Mais cette inégalité n’est finalement que la retranscription des inégalités professionnelles qui se cumulent tout au long de la carrière entre les hommes et les femmes : inégalité de salaires, inégalité au niveau des responsabilités, précarité, temps partiel subi. En reculant l’âge légal de la retraite et l’âge d’annulation de la décote, vous condamnez les femmes à une plus grande précarité : elles sont actuellement plus nombreuses à liquider leurs droits à la retraite à 65 ans, faute de n’avoir pu rassembler le nombre de trimestres nécessaires pour toucher une retraite à taux plein.

Or le taux d’emploi des femmes de plus de 60 ans est très faible. Elles sont donc nombreuses à connaître, avant 65 ans, une situation de chômage ou de précarité.

Votre réforme frappe également de plein fouet les seniors. Jusqu’à présent, les seniors étaient de jeunes retraités. Demain, ils deviendront de vieux chômeurs. Messieurs les ministres, laissez-moi vous rappeler qu’aujourd’hui encore près de 70 % des Français qui liquident leur retraite sont sans emploi.

Mme Nicole Borvo Cohen-Seat. Qui va financer l’assurance chômage ?

M. Guy Fischer. Les travailleurs !

Mme Françoise Laborde. En repoussant l’âge de départ à la retraite, vous risquez d’augmenter le chômage et la précarité et, par conséquent, de diminuer le niveau des pensions. Car encore faut-il pouvoir effectivement travailler jusqu’à 60 ou 62 ans ! En réalité, plus de 50 % des personnes qui touchent leur pension à 60 ans étaient déjà au chômage ou en inactivité. Et ce ne sont pas les salariés eux-mêmes qui décident de quitter leur emploi ; leur employeur le fait souvent pour eux ! Par ailleurs, si la perte du travail a lieu après 50 ans, il est très difficile de retrouver un emploi.

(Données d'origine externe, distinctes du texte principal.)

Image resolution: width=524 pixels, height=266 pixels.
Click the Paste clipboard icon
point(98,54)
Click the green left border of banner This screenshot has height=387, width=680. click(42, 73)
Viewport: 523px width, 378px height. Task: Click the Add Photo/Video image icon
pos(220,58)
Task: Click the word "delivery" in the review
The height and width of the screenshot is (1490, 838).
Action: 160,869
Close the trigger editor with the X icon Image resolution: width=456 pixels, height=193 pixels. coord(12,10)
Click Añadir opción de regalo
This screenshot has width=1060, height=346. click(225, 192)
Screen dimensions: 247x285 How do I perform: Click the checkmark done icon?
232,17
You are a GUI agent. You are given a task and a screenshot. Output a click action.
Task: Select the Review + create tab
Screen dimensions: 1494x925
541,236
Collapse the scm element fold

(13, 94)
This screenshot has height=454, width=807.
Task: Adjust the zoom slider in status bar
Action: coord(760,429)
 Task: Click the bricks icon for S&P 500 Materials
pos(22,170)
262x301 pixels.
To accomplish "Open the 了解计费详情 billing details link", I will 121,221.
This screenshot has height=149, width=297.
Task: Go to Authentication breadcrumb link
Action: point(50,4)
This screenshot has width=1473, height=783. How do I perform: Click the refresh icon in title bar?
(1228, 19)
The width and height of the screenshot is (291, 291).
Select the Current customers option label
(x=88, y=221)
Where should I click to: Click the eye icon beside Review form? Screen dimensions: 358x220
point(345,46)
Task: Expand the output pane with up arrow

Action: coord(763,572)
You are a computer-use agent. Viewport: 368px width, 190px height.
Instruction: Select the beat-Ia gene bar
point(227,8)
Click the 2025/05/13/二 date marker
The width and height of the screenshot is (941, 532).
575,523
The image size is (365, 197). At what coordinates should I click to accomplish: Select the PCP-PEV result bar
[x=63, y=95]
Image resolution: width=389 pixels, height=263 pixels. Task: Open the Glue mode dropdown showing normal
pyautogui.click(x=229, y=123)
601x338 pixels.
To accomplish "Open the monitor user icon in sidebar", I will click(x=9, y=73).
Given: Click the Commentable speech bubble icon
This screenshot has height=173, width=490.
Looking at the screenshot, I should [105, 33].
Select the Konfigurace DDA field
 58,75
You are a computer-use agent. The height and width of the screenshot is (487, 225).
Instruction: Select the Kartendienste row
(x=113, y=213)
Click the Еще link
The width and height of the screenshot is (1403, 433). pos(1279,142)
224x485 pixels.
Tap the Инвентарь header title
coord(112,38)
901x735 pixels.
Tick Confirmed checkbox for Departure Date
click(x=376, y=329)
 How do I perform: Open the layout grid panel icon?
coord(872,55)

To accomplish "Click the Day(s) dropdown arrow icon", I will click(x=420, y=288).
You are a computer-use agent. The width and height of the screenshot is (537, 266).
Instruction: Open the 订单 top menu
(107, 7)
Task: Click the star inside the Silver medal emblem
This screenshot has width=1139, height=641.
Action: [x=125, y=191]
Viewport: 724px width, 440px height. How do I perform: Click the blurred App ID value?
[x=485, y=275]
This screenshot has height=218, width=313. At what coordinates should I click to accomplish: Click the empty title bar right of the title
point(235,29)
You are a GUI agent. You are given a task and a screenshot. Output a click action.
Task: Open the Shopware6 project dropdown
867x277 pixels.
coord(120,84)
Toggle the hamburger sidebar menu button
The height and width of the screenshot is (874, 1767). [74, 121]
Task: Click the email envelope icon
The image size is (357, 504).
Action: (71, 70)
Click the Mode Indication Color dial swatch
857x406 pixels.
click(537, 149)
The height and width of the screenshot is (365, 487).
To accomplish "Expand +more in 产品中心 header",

N’oublions pas que, par ailleurs, le chômage des jeunes est particulièrement élevé. Ceux-ci ont bien des difficultés à trouver un emploi stable, enchaînant souvent des contrats précaires.

L’espérance d’activité professionnelle s’élève aujourd’hui à 37 ans, et cette période d’activité comprend non seulement le travail, mais également les périodes de chômage.

En réalité, la réforme aura de graves conséquences pour bon nombre de nos concitoyens : elle devrait participer très certainement à une montée du chômage des jeunes et des seniors au cours des prochaines années et engendrer une diminution des pensions pour de nombreux travailleurs – les plus fragiles –, qui devront passer deux années supplémentaires à attendre pour pouvoir liquider leur retraite.

Votre réforme est vouée à l’échec. Les Français n’y croient pas, les Français n’en veulent pas ! Seul un système juste permettrait de trouver les moyens de son financement. Et ces moyens dépendent notamment du retour à la croissance. C’est avant tout en sortant de la politique d’austérité générale et en activant la croissance que nous pourrons augmenter le nombre d’emplois, et donc celui des cotisants. Or, à aucun moment, votre réforme ne prend en compte ces paramètres. Toute autre solution serait pourtant insuffisante et sans réelle ambition pour sauver le système par répartition.

Messieurs les ministres, chers collègues de la majorité, vous avez refusé d’entendre les millions de Français qui manifestent depuis plusieurs semaines et expriment avec force leurs inquiétudes.

Mme Janine Rozier. Oh là là !

Mme Catherine Tasca. Mme Laborde a raison !

Mme Françoise Laborde. Vous vous éloignez chaque jour un peu plus de nos concitoyens. Vous vous coupez des Français. Votre réforme des retraites est vouée à l’échec. Je l’ai déjà dit, on ne réforme pas contre les Français. Vous n’échapperez pas à cette règle historique.

À mon sens, cette réforme est en sursis, ce gouvernement est en sursis. Le compte à rebours a commencé il y a déjà plusieurs semaines. Ce n’est donc qu’une question de temps ! (Très bien ! et applaudissements sur certaines travées du RDSE, ainsi que sur les travées du groupe socialiste et du groupe CRC-SPG.)